[ARC5] Antenna for small yard
Kenneth G. Gordon
kgordon2006 at frontier.com
Thu Oct 20 23:06:13 EDT 2016
Neil:
I do antenna modeling here.
First of all, if you can give me a really clear address, I may be able to look your yard up on
Google Map.
I have no clear idea of your orientation N to S, E to W, and no clear idea of your physical
plant layout there either.
So, in the meantime, let me see if I have this correct.
Your apartment building is parallel to a fence which is 24 feet long. One corner (the "right"
corner, direction?) of the apt buildfing is 19 feet from the fence and the end of the apt
building is even with that end of the fence.
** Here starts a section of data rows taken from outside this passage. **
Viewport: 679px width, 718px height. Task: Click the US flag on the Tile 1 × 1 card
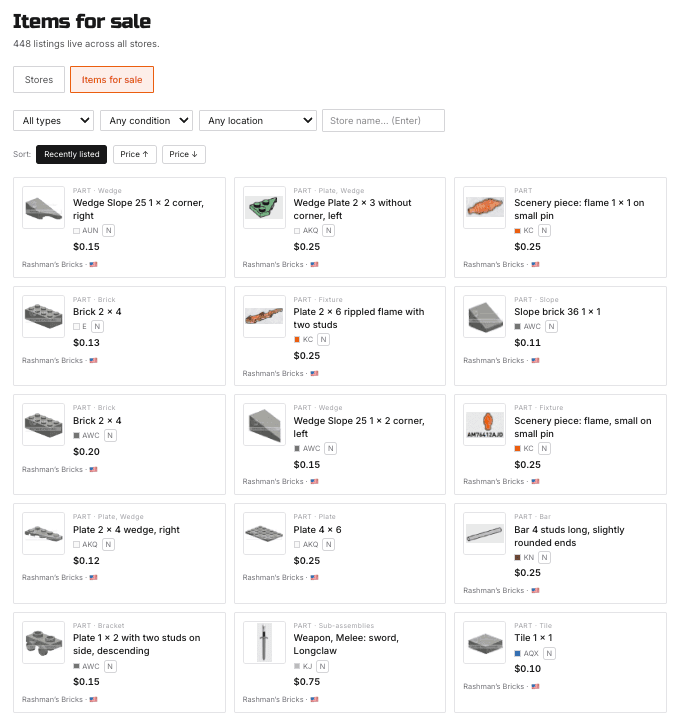click(x=535, y=686)
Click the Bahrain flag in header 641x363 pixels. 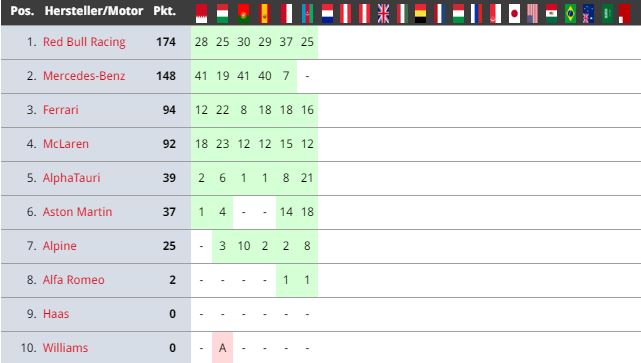click(201, 13)
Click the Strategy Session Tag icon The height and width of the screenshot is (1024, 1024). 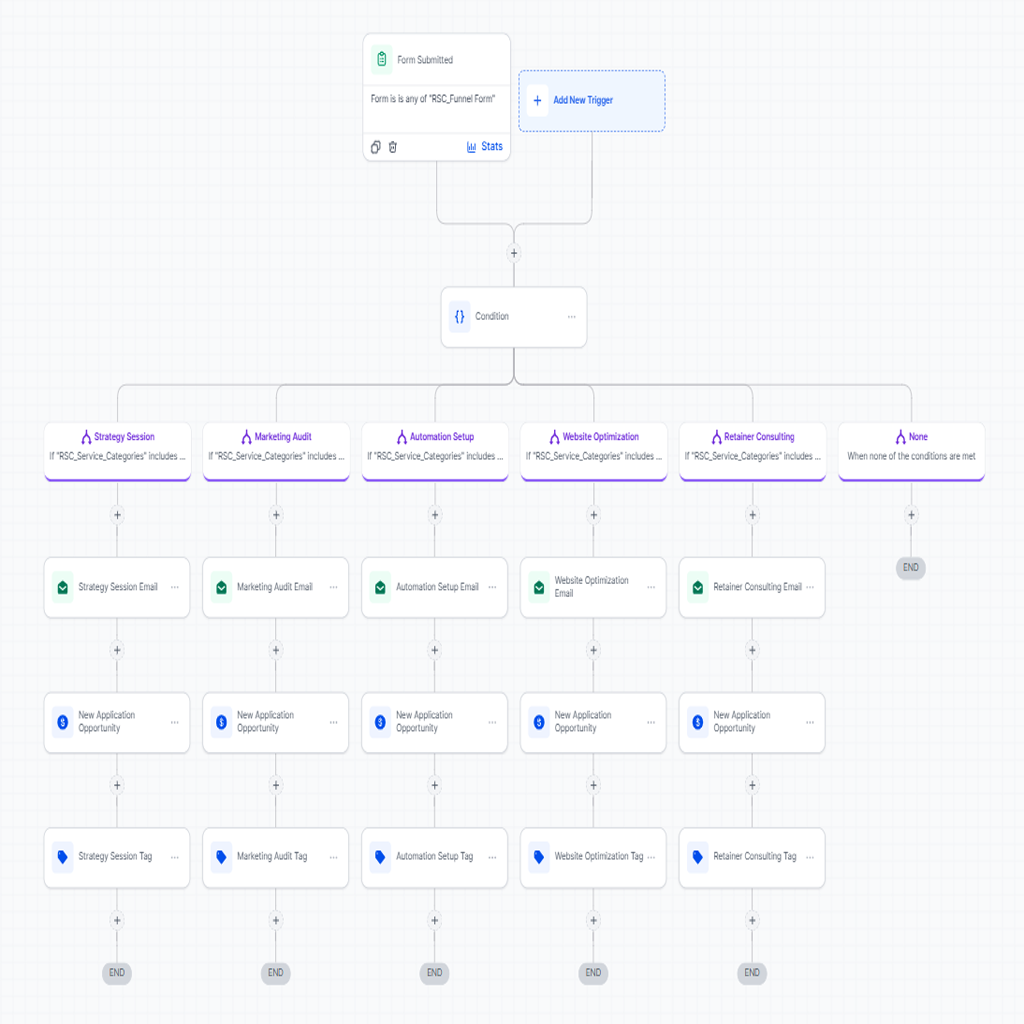click(x=63, y=857)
At the "left" end of the fence, it makes a right-angle back towards the building and within 6'
runs into a concrete earthquake reinforcement which reinforces that end of the apt building.
How "deep" does this concrete reinforcement extend towards the "right" end of the apt
building? Is the apt building set back from some end of the concrete slab so that there
remains 13 feet between that point and the building?
How high is the apt building? Can you reach the roof easily? How "wide" is the building? Do
you live in all of it, or are there other tenants in the same building?
Is there similar room on the "other" side of the apt building?
What is the height of the fence at its top above ground?
Do you wish to operate on both 80 and 40? Higher? Lower?
> So, for an approximately balanced antenna, I would have the 24 feet, plus 6 feet at each
> end right-angled back towards the apartment. Obviously I can make no use of the concrete slab
> portion, even though more fence is available at the other end.
What does this mean (more fence available at the other end) in "physical layout" ? Other
end of what?
Where is your operating position with regard to either end of the fence?
> I'm unwilling to mount on stand-offs (I have somewhat of a vandalism problem here) and don't
> want anything obvious.
For over a year, I used an antenna made out of #36 black enameled wire, 66 feet long, and
fed it with a BC-610 at 250 watts output. Even if you knew it was there, you couldn't see it
from 6 feet away.
This was at a College in Montana which forbid antennas on or near the dorms I was living in
at the time.
I/we used short sections of clear polystyrene rods as end insulators.